I found this book to be an interesting mystery but not quite as “thrilling' as I had imagined it would be. While the story is set in Australia, I didn't feel the author did much to transport me there. It seemed like a story that could have been anywhere, which was a little disappointing to me. Also, about halfway through the story, I got a little tired of detective Woodstock's love life and the affair with her colleague. It seemed to drag along, and she appeared to moan about her problems too much, which left me, if not disliking her, then certainly not feeling great affection for her.

Luckily, there was an unforeseen twist in the story a little more than mid-way through that brought me back around and changed the focus back to the investigation. I think that made this book more enjoyable. While this is not a bad book, it also isn't the most interesting or thrilling one I've read lately.

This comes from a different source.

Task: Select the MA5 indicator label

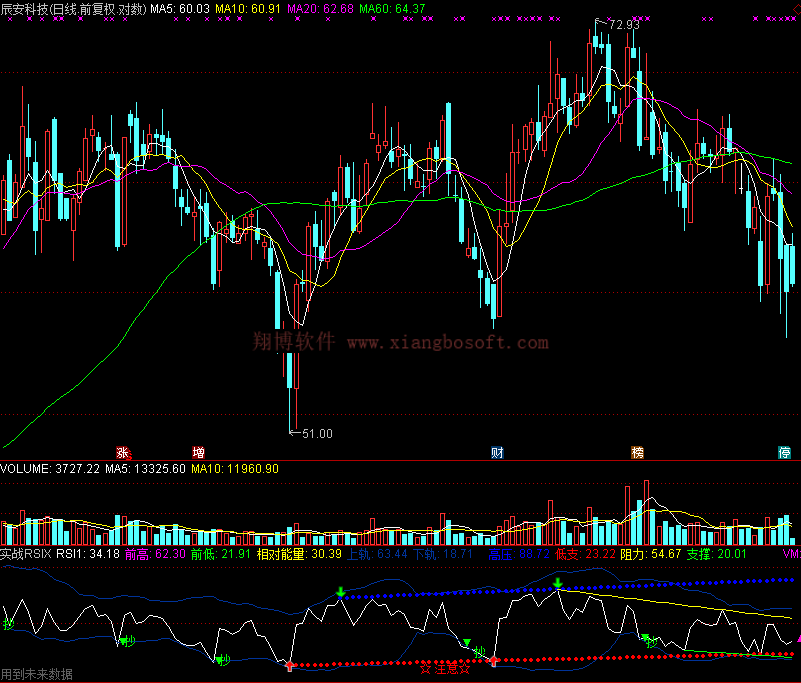Action: [180, 9]
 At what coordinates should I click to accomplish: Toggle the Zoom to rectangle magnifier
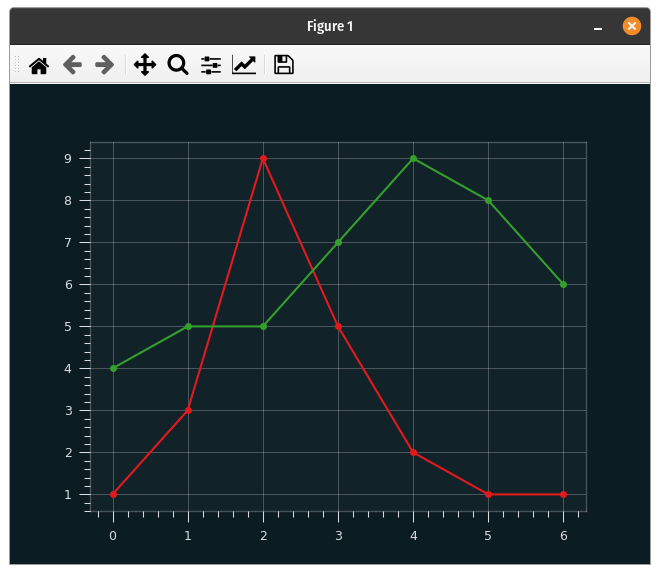point(178,65)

Thanks to Shelf-Awareness and Grand Central Publishing for allowing me to read this book in exchange for an honest review.

Tuesday, September 5, 2017

Review: Footsteps

The New York Times: Footsteps: From Ferrante's Naples to Hammett's San Francisco, Literary Pilgrimages Around the World

The New York Times

Footsteps provides a fascinating look at the lives of a number of celebrated authors. I can't think of better way to a “behind the scenes” look at what made so many literary figures tick. Whether it was a place or an experience these essays will provide book lovers with hours of entertainment. In fact, I think this would make a great gift idea for the book lovers in your life.

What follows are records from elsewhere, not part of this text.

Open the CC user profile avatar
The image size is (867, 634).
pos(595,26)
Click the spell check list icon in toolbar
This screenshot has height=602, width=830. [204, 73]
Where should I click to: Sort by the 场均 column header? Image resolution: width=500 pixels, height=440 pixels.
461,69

And while we may not be able to travel the path of our favorite authors in a literal sense we definitely get a feel of their surrounding and inspirations in this unique book. My personal favorite was the piece “In search of Flannery O'Connor” by Lawrence Downes in which I was a little sad to learn of the shabby condition of her childhood home. I felt Downes captured the essence of her life and gave me a new perspective with which to view her work. There were many other interesting pieces as well and I thoroughly enjoyed those on Hemingway and Fitzgerald to name a few. The best part about this book though, is the fact that you can pick it up anytime and find some interesting snippet about a variety of authors. This was an enchanting read.

 Thanks to Blogging for Books for allowing me to read and review this book.